The Banjara now departed, and Swinton said: "Do you remember Prince Ananda saying that if a holy man stood by the Lake of the Golden Coin in the full of the moon, when the mhowa was in bloom, having the three sacred sapphires, he would see the dead king rise in his golden boat?"

"Yes, and this cowherd's chatter means an uprising soon. I hear hoofs; that will be Lord Victor. Are we going to accuse him of being at the pool?"

"I think not. We know as much now as we shall if we question him. But we'll keep him with us; a young ass like that isn't safe without a keeper—he's no match for as clever a traitor as this girl."

Finnerty's chair groaned as though it had received a twist from his big frame, but his voice was devoid of protest: "I can't make the girl out. My mind is in a psychological state, and I suppose I'm influenced by the apparent candour in her eyes. They seem to express trouble, too, as if she were searching for a moral finger post, for a way out of darkness." Then the major expressed an apologetic phrase: "I'm afraid I'm a bit awkward at psychology; jungle dwellers are more in my line."

Swinton put his hand on the big man's shoulder. "My dear major, I wish I'd had a brother like you.
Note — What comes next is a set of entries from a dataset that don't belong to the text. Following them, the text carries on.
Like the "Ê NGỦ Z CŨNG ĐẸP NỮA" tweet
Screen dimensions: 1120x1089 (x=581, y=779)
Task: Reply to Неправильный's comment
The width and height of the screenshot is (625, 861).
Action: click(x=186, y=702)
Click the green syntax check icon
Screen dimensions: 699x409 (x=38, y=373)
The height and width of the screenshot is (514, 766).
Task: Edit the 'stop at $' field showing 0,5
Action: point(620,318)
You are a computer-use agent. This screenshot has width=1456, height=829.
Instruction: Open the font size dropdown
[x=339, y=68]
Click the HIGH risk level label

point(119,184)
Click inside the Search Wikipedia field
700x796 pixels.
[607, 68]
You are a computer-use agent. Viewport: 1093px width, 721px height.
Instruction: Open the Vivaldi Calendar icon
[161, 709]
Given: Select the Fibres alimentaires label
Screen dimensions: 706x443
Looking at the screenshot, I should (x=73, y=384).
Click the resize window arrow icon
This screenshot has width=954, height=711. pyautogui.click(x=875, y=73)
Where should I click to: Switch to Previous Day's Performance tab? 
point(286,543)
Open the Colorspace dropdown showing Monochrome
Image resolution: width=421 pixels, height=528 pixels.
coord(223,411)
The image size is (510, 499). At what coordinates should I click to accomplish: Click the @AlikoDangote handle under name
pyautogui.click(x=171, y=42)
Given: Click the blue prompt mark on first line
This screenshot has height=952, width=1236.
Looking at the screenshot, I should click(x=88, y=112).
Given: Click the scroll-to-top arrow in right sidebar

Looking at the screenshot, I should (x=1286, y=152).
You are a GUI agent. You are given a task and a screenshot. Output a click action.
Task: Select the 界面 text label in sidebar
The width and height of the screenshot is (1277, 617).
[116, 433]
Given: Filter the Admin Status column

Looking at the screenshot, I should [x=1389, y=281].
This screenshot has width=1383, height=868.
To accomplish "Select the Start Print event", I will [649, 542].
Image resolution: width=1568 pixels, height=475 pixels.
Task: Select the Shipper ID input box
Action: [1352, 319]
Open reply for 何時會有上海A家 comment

My family was baked in the crucible of government service for generations; we're executive automatons."

"I understand; you're an Englishman—Damn it! I mean, in youth you never roamed the hills like shaggy-haired colts as we do in Ireland."

"If I had I wouldn't have made a good Raj policeman. But to hark back. The German machine, more soulless than our own, knows the value of Mona Lisa eyes, and Marie was probably picked for this delicate mission for the very quality that has won your sympathy—her appealing womanhood."

"And yet my perhaps sympathy for the girl was birthed by accident, not design on her part."

"What is an attractive girl doing here so close to Prince Ananda? Why is she here with a Prussian who is an enemy of the British Raj? Why is she averse to being approached? What is she searching for in the hills? It's the road to China, and guns have already arrived, according to our Banjara."

"I haven't an answer for any one of your queries, captain, but we must investigate those packets."

Lord Victor arrived now, and as he had not yet seen the skin of Pundit Bagh he was taken to where it was pegged out on the ground and being rubbed with ashes and alum. This kill of a tiger was probably the first incident in his life calculated to raise elation in the hearts of his friends.

"Something to tack to, eh?" he cried joyfully. "Fancy I hear the chaps in fluffy old London saying as I pass, 'That's the man that shot a big man-eater on foot.' No swank to that, major, for I did. You know that dicky little chapel dedicated to the tiger god?"

"Yes; the one down in the plain."

"It's simply buried under devotee bric-a-brac this morning. They should have a sign up 'Wet Paint,' for it's gory blood red. When I came along a fat black man, rolled in white muslin, cursed me—absolutely bowled at my wicket with a ball of brimstone. Now what do you make of that, major? It wasn't about the cow dog, for the bounder had one English word, 'tiger,' which he simply sprayed his lingo with."

Mahadua had come to accompany the party, and, somewhat perplexed, Finnerty turned to the shikari for an explanation.

"Yes, sahib," Mahadua said, "Pundit Bagh was a jungle god, and they are making prayer to the shrine so that the spirit may return again as a tiger to protect them from such as the black leopard."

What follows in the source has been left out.